Ladler improved to 4.64, according to Vanderbilt's Web site, but he tweaked the hamstring during his sprint. So, while the time was an improvement, it might have scouts looking for more information before the draft begins on May 8.
"I'm not too sad about my (40 time)," Ladler told The Tennessean. "It could have been better, but it was still good. I was able to finish up all my other drills and get something down on paper just so they could see, because I wasn't able to do it all at the Combine."
What makes Ladler such an intriguing prospect is his playmaking potential. He single-handedly was involved in 10 turnover-producing plays as a senior -- most in the nation. He picked off five passes and tied for the NCAA lead with five forced fumbles. The interceptions didn't come against a bunch of chumps -- he had picks in conference play against Texas A&M, Florida, Kentucky and Tennessee. He's a big hitter, intelligent and comes with the certification of Casey Hayward, his former Vanderbilt teammate who was at Friday's workout.
"Kenny Ladler was very productive," Senior Bowl executive director Phil Savage told Packer Report. "He's an active player in run support. Seems to show up in the right place. His test numbers were somewhat disappointing. Most have him characterized as a strong safety. He's going to make his living as a backup and special-teams player.

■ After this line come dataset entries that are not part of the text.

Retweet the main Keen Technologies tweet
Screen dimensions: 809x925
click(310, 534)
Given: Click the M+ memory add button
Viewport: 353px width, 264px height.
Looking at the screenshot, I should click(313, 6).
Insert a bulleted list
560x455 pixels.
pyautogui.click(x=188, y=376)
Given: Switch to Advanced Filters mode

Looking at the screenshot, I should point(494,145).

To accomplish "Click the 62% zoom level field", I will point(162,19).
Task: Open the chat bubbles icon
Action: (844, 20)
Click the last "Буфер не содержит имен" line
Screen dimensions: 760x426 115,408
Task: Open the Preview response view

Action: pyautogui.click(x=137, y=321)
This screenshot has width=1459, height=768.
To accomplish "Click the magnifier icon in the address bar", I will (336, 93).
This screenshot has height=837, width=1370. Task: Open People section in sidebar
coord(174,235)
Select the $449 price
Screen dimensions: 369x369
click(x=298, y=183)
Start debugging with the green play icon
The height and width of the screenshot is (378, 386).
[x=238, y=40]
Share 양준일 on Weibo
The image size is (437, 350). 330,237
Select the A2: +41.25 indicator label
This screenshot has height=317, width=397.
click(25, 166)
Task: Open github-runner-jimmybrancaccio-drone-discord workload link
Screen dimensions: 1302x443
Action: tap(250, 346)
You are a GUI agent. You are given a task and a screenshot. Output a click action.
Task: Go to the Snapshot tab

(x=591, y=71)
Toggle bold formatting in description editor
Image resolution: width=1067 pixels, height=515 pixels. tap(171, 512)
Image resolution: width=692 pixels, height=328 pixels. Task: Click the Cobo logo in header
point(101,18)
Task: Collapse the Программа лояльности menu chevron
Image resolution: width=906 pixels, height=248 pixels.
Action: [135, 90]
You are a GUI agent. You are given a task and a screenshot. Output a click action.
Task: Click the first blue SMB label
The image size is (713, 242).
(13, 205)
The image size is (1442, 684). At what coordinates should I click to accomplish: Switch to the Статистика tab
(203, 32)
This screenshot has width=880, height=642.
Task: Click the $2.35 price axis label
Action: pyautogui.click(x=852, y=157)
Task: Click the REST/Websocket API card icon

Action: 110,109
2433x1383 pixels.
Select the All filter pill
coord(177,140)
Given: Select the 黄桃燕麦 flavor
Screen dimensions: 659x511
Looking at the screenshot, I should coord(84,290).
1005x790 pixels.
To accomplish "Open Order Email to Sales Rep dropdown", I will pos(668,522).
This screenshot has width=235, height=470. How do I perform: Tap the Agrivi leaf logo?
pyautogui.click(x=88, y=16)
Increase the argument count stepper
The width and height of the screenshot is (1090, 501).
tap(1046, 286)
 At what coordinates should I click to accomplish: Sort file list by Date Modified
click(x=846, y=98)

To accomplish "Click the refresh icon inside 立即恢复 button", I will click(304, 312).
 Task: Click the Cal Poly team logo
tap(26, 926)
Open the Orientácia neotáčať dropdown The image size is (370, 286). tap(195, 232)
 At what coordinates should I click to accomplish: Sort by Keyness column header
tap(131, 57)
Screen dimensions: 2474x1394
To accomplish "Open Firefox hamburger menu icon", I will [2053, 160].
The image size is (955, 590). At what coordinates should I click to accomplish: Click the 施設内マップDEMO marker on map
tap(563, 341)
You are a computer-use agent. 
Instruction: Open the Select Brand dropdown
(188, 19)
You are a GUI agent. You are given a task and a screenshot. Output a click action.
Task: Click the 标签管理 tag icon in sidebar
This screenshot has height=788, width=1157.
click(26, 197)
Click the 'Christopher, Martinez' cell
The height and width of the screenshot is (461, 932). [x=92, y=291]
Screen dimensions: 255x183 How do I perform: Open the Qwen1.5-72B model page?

Intangibles-wise, he'll figure out what it takes to make it long term."
Longtime NFL scout Dave-Te' Thomas, on the other hand, called Ladler his "sleeper" at safety with a chance to be an excellent starter.
In addition to Ladler, Packers scouts watched Louisville's Calvin Pryor on Monday, Florida State's Terrence Brooks on Tuesday, Baylor's Ahmad Dix on Wednesday and Stanford's Ed Reynolds on Thursday.
Reynolds improved from 4.57 in the 40-yard dash and a 32.5-inch vertical leap at the Scouting Combine to 4.44 and 38 at pro day. A junior entry, two-time All-American and the son of 10-year NFL linebacker Ed Reynolds Sr., Reynolds picked off one pass in 2013 but six in 2012.
Dixon improved from 4.64 with a 32-inch vertical at the Combine to 4.51 with a 34-inch vertical at pro day. Baylor's nickel defender in 2011 and 2012, he turned in an All-American senior season at safety with one interception and one forced fumble.
Brooks, who is perhaps the leader of the pack to be the No. 5 safety off the board behind first-round candidates HaHa Clinton-Dix of Alabama and Pryor and second-round possibilities Jimmie Ward of Northern Illinois and Deone Bucannon of Washington State, stuck with his Scouting Combine workout. Brooks' 4.42 and 38-inch vertical ranked first and second, respectively, among the safeties testing in Indianapolis. He recorded two interceptions and two forced fumbles in 2013.
The week's main attraction was the hard-hitting Pryor, who stuck with his Combine numbers of 4.58 in the 40 and a 34.5-inch vertical. Pryor, a junior prospect, had three interceptions and two forced fumbles in 2013 to give him a three-year total of seven interceptions and nine forced fumbles.
"I like Pryor," Savage said. "I think he's a little bit more physical than HaHa but probably not quite as fluid in space. He will smoke ball-carriers. He's a fierce hitter. With those two, it depends on a little bit on what you already have in place as the strong safety/free safety and which one might fit your current roster at this time the best."